**Collection entries**
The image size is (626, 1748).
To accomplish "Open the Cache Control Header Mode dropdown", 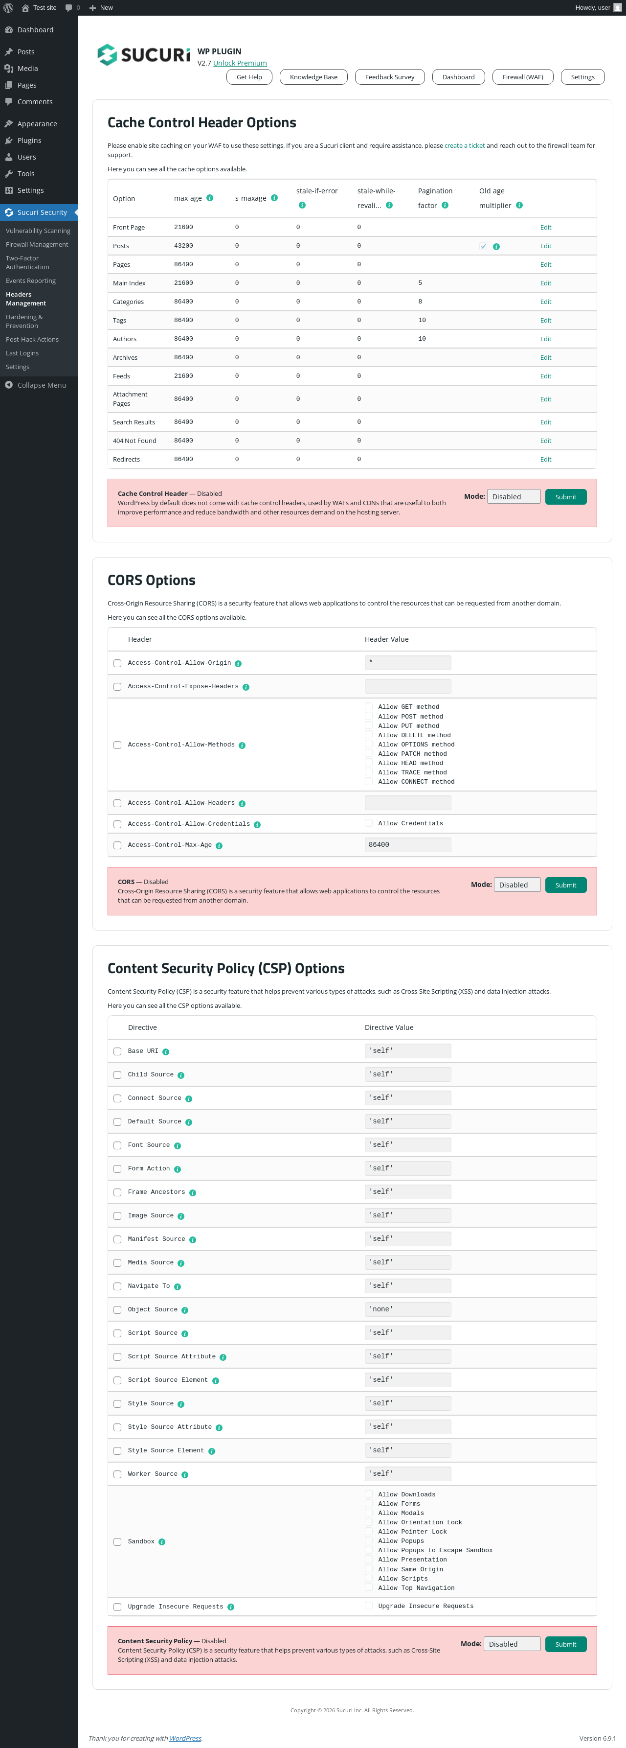I will click(513, 497).
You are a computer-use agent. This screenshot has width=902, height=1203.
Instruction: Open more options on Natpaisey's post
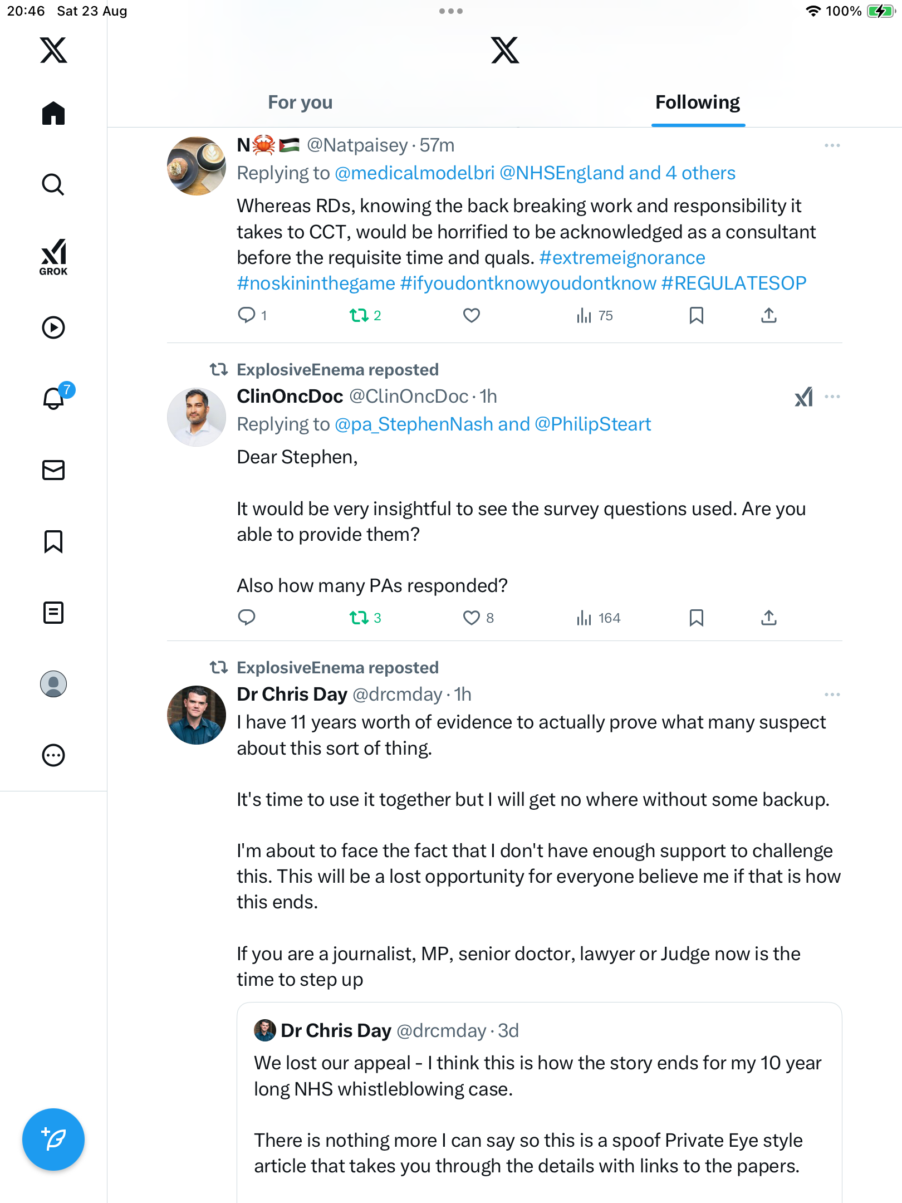tap(832, 145)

**EXERCISE BRIEF**
Please transcribe exactly the lines from the one containing "Instruction: Open more" through the final line of the data, including both, and nothing else. Pictures are to be left out.

**YOUR RESPONSE**
Instruction: Open more options on Natpaisey's post
tap(832, 145)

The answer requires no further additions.